● Assigned task: Repeat the lines below exactly as written, please, from the line with "[Facebook icon opens" to the line with "вернуться назад (633, 487)", both lines included, and no others.

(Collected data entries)
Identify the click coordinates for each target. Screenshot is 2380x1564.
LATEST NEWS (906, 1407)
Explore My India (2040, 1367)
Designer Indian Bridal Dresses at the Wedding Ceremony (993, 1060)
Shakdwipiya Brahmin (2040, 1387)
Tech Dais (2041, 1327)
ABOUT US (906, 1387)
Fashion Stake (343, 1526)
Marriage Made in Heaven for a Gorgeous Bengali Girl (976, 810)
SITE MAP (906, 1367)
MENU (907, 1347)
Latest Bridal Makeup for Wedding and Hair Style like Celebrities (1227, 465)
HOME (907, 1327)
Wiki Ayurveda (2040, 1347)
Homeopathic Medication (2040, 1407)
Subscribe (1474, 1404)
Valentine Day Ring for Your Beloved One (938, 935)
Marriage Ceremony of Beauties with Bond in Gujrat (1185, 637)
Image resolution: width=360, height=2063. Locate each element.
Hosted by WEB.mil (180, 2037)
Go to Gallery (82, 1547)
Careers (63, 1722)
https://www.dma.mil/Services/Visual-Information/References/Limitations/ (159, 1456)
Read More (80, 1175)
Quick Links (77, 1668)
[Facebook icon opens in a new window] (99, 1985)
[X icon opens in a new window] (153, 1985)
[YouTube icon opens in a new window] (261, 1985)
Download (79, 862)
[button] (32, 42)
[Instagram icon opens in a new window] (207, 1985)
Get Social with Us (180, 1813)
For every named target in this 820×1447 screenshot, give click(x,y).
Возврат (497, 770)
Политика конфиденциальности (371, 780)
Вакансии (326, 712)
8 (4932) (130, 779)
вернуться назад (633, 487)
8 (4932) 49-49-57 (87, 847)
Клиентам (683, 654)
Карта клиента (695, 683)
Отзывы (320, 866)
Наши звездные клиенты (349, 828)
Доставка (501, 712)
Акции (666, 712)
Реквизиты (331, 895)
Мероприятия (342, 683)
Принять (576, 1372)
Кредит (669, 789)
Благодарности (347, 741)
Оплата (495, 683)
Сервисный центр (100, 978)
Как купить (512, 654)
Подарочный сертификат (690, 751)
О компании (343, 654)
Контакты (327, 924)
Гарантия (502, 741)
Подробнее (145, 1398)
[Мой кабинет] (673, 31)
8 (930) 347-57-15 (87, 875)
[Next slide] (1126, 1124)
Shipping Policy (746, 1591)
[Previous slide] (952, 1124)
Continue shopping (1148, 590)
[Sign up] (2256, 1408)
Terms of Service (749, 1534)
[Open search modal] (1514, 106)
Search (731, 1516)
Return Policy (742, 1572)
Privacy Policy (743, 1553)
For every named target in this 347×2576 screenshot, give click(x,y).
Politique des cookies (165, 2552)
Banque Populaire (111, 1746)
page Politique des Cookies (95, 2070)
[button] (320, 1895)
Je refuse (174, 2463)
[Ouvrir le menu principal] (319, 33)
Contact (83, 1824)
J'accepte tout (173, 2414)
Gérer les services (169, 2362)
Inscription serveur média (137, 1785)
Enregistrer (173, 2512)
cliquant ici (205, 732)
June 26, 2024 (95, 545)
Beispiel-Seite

● Exercise result:
[Facebook icon opens in a new window] (99, 1985)
[X icon opens in a new window] (153, 1985)
[YouTube icon opens in a new window] (261, 1985)
Download (79, 862)
[button] (32, 42)
[Instagram icon opens in a new window] (207, 1985)
Get Social with Us (180, 1813)
For every named target in this 820×1447 screenshot, give click(x,y).
Возврат (497, 770)
Политика конфиденциальности (371, 780)
Вакансии (326, 712)
8 (4932) (130, 779)
вернуться назад (633, 487)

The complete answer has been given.